● **Your assignment**:
Upon reaching the line that contains "You are a GUI" in the records below, begin repeating every line exactly through the last one, skipping pictures.

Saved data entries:
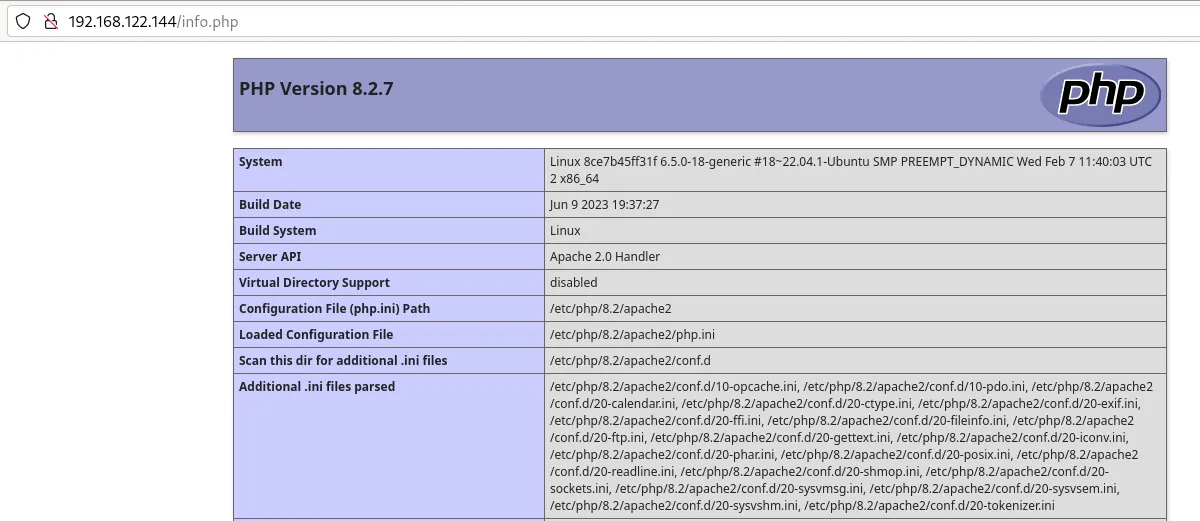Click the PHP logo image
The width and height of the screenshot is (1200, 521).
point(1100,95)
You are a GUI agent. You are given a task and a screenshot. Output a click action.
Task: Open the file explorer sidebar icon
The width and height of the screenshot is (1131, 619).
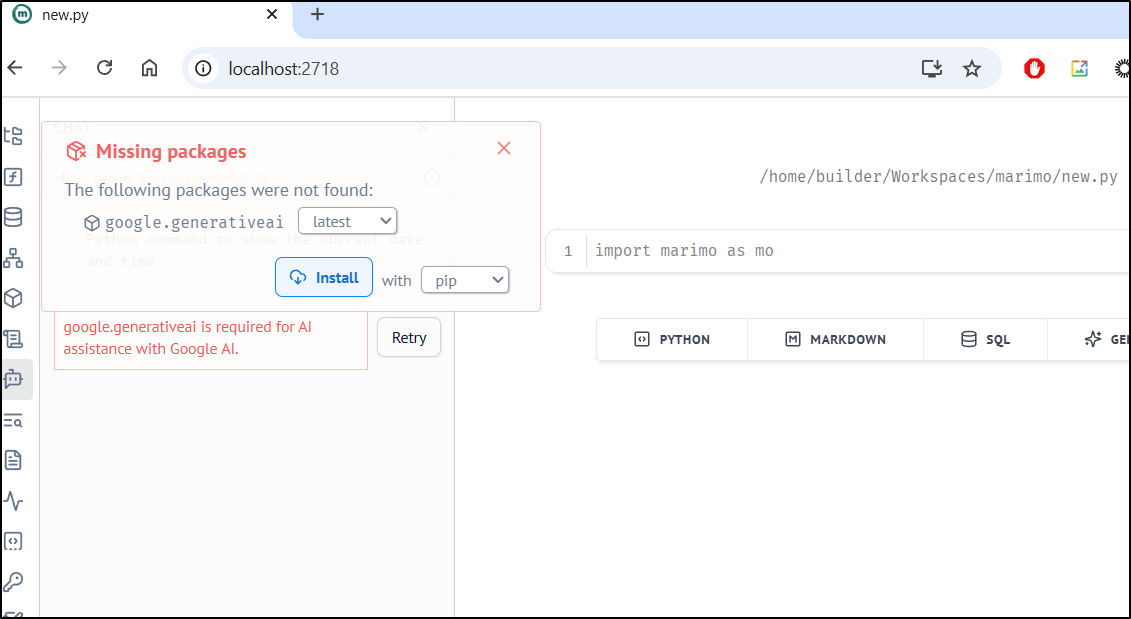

● **Solution to the exercise**:
You are a GUI agent. You are given a task and a screenshot. Output a click action.
Task: Open the file explorer sidebar icon
The width and height of the screenshot is (1131, 619).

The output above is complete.